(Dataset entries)

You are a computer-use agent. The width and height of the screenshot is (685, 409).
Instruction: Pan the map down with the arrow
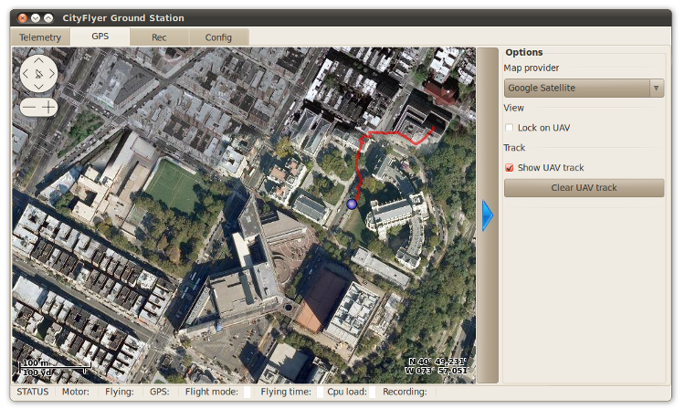(38, 86)
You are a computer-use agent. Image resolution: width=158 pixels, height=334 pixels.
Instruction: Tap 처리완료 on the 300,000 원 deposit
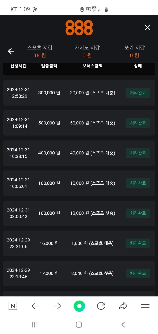[138, 93]
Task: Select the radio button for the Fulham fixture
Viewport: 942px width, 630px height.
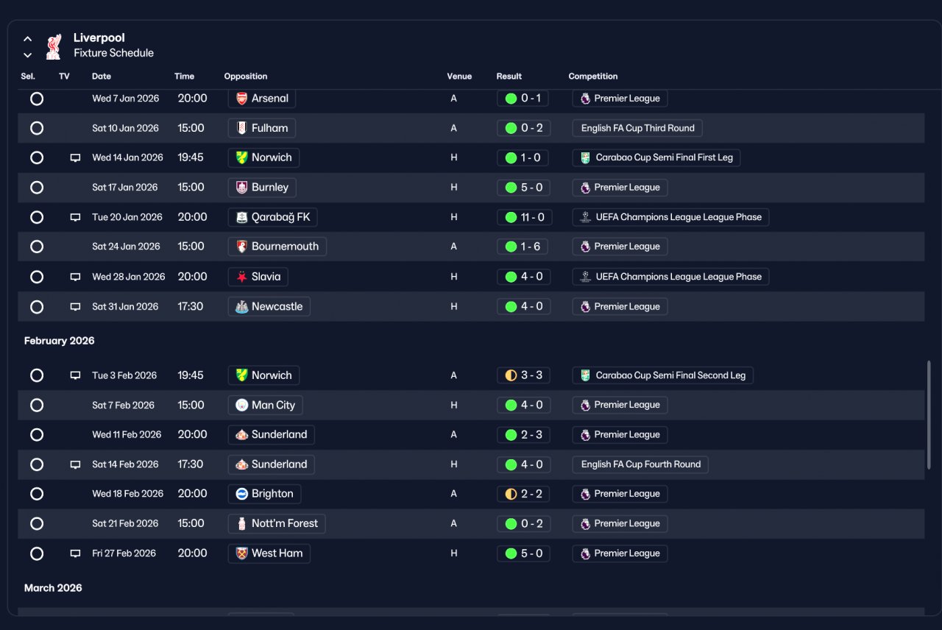Action: pyautogui.click(x=37, y=128)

▶ **TASK PROMPT**: Show every line of the records above that contains the word "agent".

▶ **REPLY TO THE TASK**:
You are a computer-use agent. The width and height of the screenshot is (685, 409).
You are a computer-use agent. Image resolution: width=158 pixels, height=334 pixels.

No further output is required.